Just write what you think about Beato informed opinion...

I like him because he spoke bluntly and is enthusiast musician ...

 

 

https://www.youtube.com/watch?v=mQoWUtsVFV0

128x128mahgister

@stuartk ,

Yeah, and other reasons the ATL area colleges and promoters support (jazz) musicians a lot. Kinda similar to when back in our day when a lot of music groups went to (toured) college campuses cause the had the already built facilities to hold such venues for students with a somewhat disposable income, and reasons to party! And the Culture of Jazz too, of course!

@mahgister 

I don't think that young people right now are into jazz...

It would seem implausible. Nobody has done a recent study on the subject, and I doubt it is a pressing matter for anyone at this point, so I would say that you just may be right!

@ezwind

...right now I'd have to say it's on a downward arc. That's not to say that jazz music itself isn't in a good place - there are many really good, young jazz artists out there these days. We just need more people to go and see them.

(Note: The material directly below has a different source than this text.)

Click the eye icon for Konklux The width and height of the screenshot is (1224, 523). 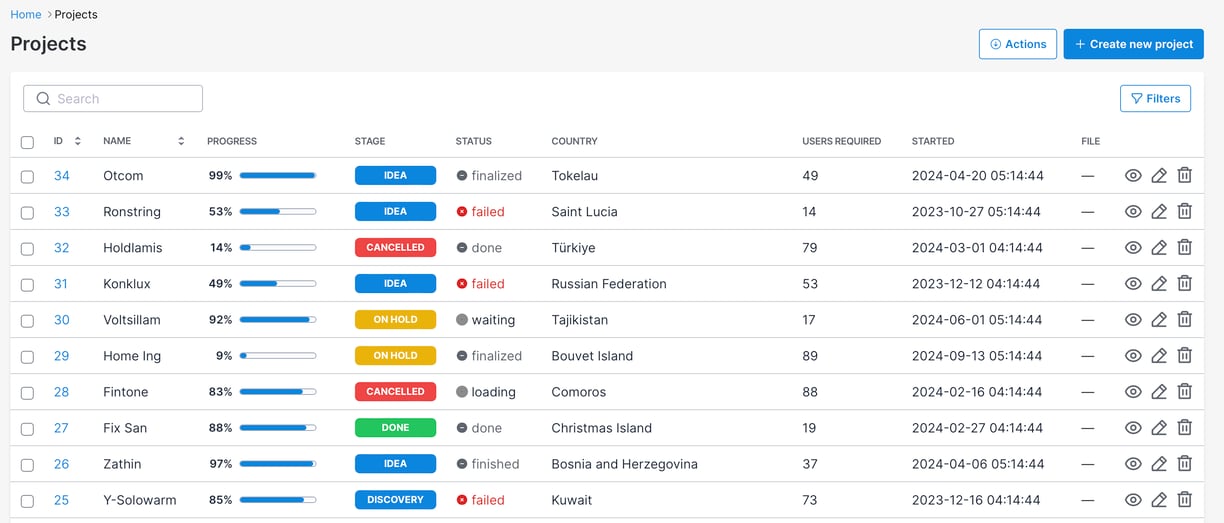click(1133, 283)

I have read that a number of great jazz clubs closed due to the pandemic. A couple were in NYC. Most jazz musicians, I assume, make their money performing live. Hence, I agree that if you do not support jazz by going to shows, the genre will continue to diminish. 

@devinplombier

Sadly, I read the news.

And while Canada has provided us with Joni Mitchell, Neil Young, Cowboy Junkies, and the Guess Who..that is just not enough to entice me to buy a gun and form a militia of like-minded folks who want to make Canada pay for their aging fleet of musical geniuses.

And as no one has yet to point out, if Canada becomes a state, we will have one heck of a wall to build! 

I have no idea where you get your facts from. Some guy from a paper he wrote in the UK?

Here’s factual, digitally video recorded, dated and empirical evidence even Stevie Wonder and Ray Charles could see. Drone pilot Phin Percy shot this awesome aerial video of the big New Orleans Jazz Fest crowd last weekend. 04/27/2016

Please watch the entire video. Aerial view of the 2022 45th Annual Jazz Fest | Atlanta GA.

You read me wrong...

I never say that there is not many young in jazz...

I said that compared to 1960 the % is lower for many reason : many different niche genres born from pop and folk ...

Access easy to this  new genres through a phone...

I also said that the future of jazz is there and growing... You miss this...

Because with the internet in all countries jazz music is trending way more than in 1970 now...

Jazz is no more only black as in 1930, no more American as in 1960 it is universal music phenomenon as classical...it is born in black america but reach all earth in a way no other genre music did save classical...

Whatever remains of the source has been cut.